Essentially Sets are ordered so you can’t map over them because there’s no guarantee the mapping doesn’t change the order.
You’d probably want to transform your Set into a list with toList first and then map over that.
Intuitively, I would’ve considered sets to be an unordered collection. By what are they ordered?
Nevermind, my answer was incorrect.
There is fmap https://docs.daml.com/daml/reference/base.html#function-ghc-base-fmap-41707
However DAML stdlib does not have a Functor implemented for DA.Next.Set and this must be after Haskell’s Data.Set type which also does not implement Functor. Quick googling:
There are a few different questions here. Let me first answer the original question:
Is there a good reason why DA.Next.Set does not have a map function?
No and imho we should add one.
Is DA.Next.Set ordered?
DA.Next.Set is a wrapper around TextMap () so we have to look at that.
There are two parts to this: First, toList implies an order on the keys. This is guaranteed to be the lexicographic order on Text values. Second, the internal implementation of TextMap is a scala HashMap which is not ordered so the sorting happens when converting to a list.
Does it matter if the internal implementation is sorted or not?
Not really, you can always implement map f as fromList . map f . toList. If your set is sorted and you know that mapping preserves the order you can be a bit more efficient but you can implement map either way and as mentioned above HashMap isn’t sorted anyway.

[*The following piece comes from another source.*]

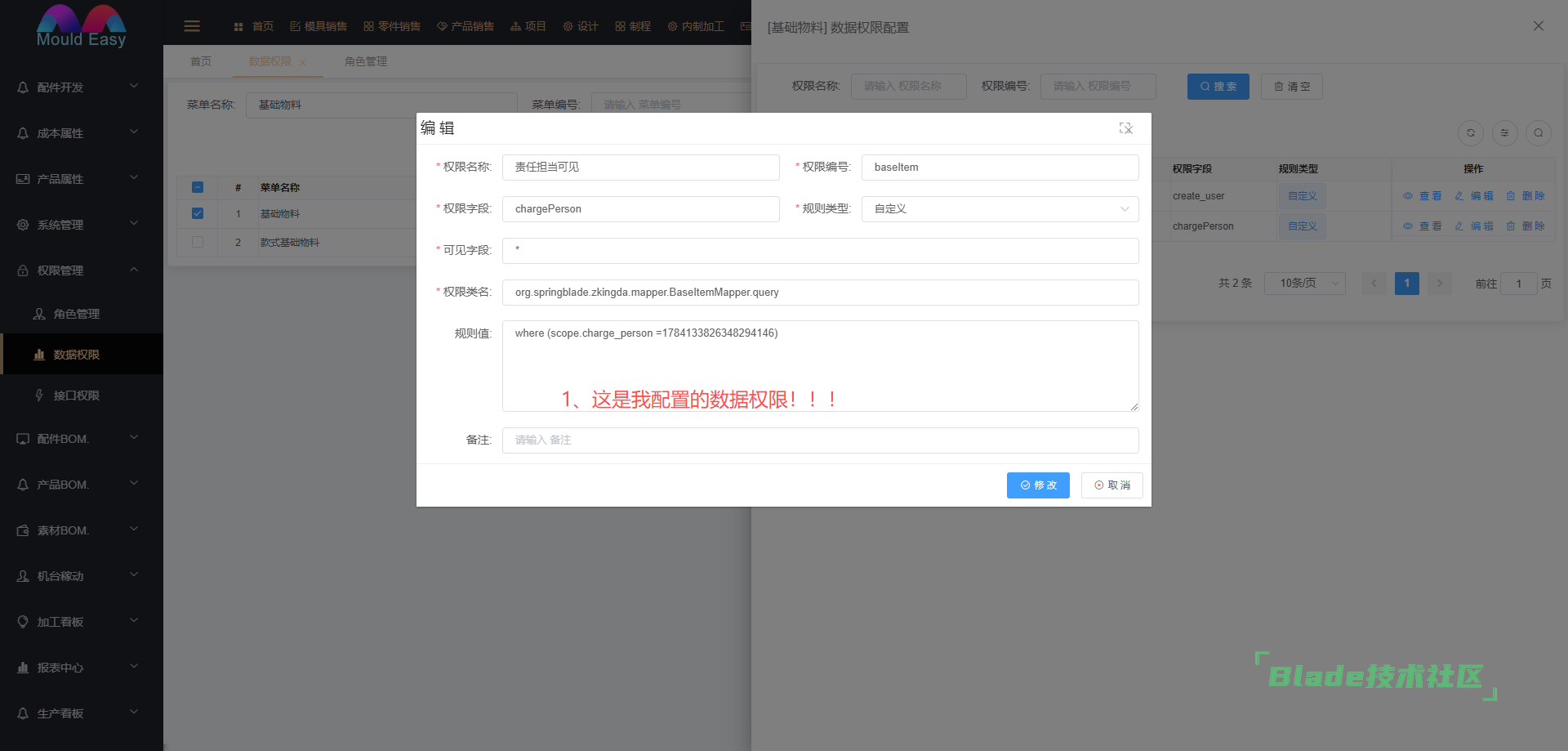The image size is (1568, 751).
Task: Check the 款式基础物料 row checkbox
Action: [x=197, y=242]
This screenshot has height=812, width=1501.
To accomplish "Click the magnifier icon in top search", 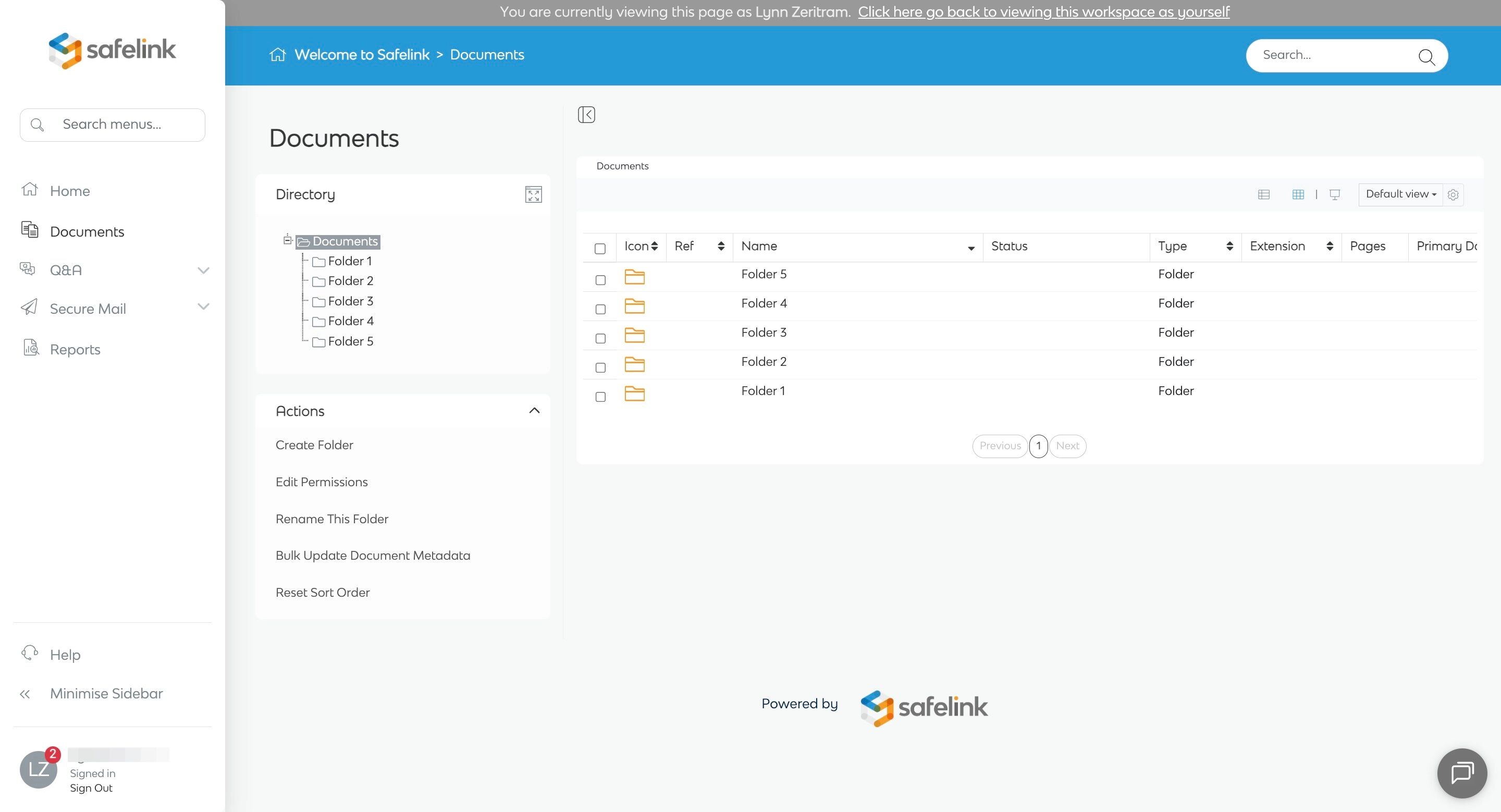I will (x=1426, y=56).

Can we implement a Functor instance for Set?
No, to insert something into a Set you need a MapKey constraint. However, not all types can have instances of MapKey, in particular, functions are not instances of MapKey. Functor requires you to implement fmap : (a -> b) -> Set a -> Set b but here we can only get map : (MapKey a, MapKey b) -> (a -> b) -> Set a -> Set b.
Can someone give a counter-example for composition? I’m probably being thick but I can’t think of an example off-hand.